Service Routines
Closed this issue · 2 comments
A major limitation of a voluntary preemption OS is the inability to handle interrupts in a reliable manner. If you have multiple top priority tasks, you have to carefully manage delays on them, to make sure they all get time, and ideally you want a strict task hierarchy, with only one task per priority level. So how to do we manage urgent responses, when we have these limitations?
Service routines are micro-tasks that run every time the OS gets control. This means any time a task yields, all service routines will be run before the CPU is turned over to the next task. Like ISRs in a traditional RTOS, service routines should be very small and very fast. They can be used to check inputs or timers, to serve a similar role to ISRs, or they can handle I/O tasks that you don't want to block but that take some CPU time to complete. An example use might be handling network I/O in a system where multiple tasks need to generate and receive network traffic. A service routine could be used to route incoming traffic to the right tasks and handle things like task priority in outgoing traffic. Service routines are intended to be used to extend the OS, rather than provide a different kind of task.
There is one major difference between tasks and service routines: Service routines are intended to run to completion then return, rather than yielding, so that context does not need to be retained. (There may be some exceptions...read on...)
Design questions that need consideration: Should service routines be functions or objects? Functions are lighter weight, but services routines that need to retain context might be better as objects, since functions would need external data storage.
How about this: Service routines must be directly callable. The default is functions to minimize weight, but if you really need a service routine that retains context, rather than using global variables, you are encouraged to use a generator that runs all of the loop code before yielding. I don't think Python will care about the difference. A callable is a callable. (But, service routine generators should never return, or a StopIteration exception will be thrown, and I am not going to add exception handling for stuff like this, because space is a premium.)

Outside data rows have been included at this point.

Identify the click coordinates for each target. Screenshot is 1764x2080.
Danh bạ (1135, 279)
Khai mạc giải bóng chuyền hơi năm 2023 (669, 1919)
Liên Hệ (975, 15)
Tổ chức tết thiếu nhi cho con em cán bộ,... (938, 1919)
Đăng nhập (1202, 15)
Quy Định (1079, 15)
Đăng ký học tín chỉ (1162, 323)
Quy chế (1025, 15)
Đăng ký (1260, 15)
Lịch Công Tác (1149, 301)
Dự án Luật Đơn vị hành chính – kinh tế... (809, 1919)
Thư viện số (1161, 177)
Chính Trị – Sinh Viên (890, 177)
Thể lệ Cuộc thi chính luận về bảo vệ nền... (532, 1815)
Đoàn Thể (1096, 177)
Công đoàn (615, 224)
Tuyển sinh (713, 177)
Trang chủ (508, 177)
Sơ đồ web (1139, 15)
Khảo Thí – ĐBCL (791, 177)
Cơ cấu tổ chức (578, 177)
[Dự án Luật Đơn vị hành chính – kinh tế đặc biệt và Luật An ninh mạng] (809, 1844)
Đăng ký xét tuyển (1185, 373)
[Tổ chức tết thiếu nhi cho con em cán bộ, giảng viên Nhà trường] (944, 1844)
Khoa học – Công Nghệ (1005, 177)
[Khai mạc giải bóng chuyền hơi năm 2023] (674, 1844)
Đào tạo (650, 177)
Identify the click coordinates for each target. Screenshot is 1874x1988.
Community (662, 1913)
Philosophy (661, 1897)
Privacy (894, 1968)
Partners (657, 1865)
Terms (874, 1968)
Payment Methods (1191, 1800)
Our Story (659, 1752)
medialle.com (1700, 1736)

Service Routines must be functions, which take no arguments and return nothing.
Service Routines cannot block and should be as short and fast as possible.
Normal service routines store no state.
Service Routines can use global MessageQueues for communication with tasks.
If a Service Routine has a reference to a task, it can use the task's "deliver()" method to send messages directly. Note that this method is intended to be used by the OS. Since Service Routines are user extensions of the OS, this is a valid use for this method*.
If Task notifications are implemented, Service Routines should be able to trigger them, given a reference to the task.
(*Maybe we need to add another means of passing arguments into tasks, so that this method can be moved out of the normal documentation and relegated to the exclusive role of kernel space API. Also, the addition of Service Routines will mean that the kernel space API needs to be documented.)
If a stateful Service Routine is necessary, a wrapped generator can be used. Note that these will use more resources than normal Service Routines and thus should be used very sparingly, but a stateful Service Routine is probably better than storing state globally that is not needed globally.
To use a generator as a Service Routine:
- Create a generator function. It can take arguments, if the Service Routine needs things like dynamic references to MessageQueues or a list of tasks to communicate with. Any initialization the service routine needs to do should be done before the infinite loop. This generator should never return, or a StopIteration exception will result in a kernel crash**.
- Start a generator instance. This will not be done automatically (as it would be with a task).
- Wrap the generator instance in a lambda function with next(). Something like,
net_service_routine = lambda: next(net_sr_gen). - Register the reference to the lambda function as a Service Routine.
(**It might be tempting to suggest that the OS use some exception handling to catch and gracefully terminate misbehaving tasks and service routines. There are two strong reasons not to do this. The first is resources. try/except statements and exception handling code will take up more flash space and memory, which are at a premium on many CircuitPython devices. The second is that invisibly handling exceptions like this will hide them from the user and make debugging more difficult. It is better for the OS to be intolerant to errors, so that user code doesn't rely on it to make up for bugs and faults.)
Service routines added. sample.py now has a simple test, which on my laptop runs the service routine some 20k+ times, in the 0.5 seconds the two sample task block before doing their work.
Let's do issue #4 . To keep service routines very light weight, we do need a very light weight communication system. Even if we use MessageQueues for bigger communication, task notifications would provide a good method for service routines to tell tasks which one needs to check a shared MessageQueue.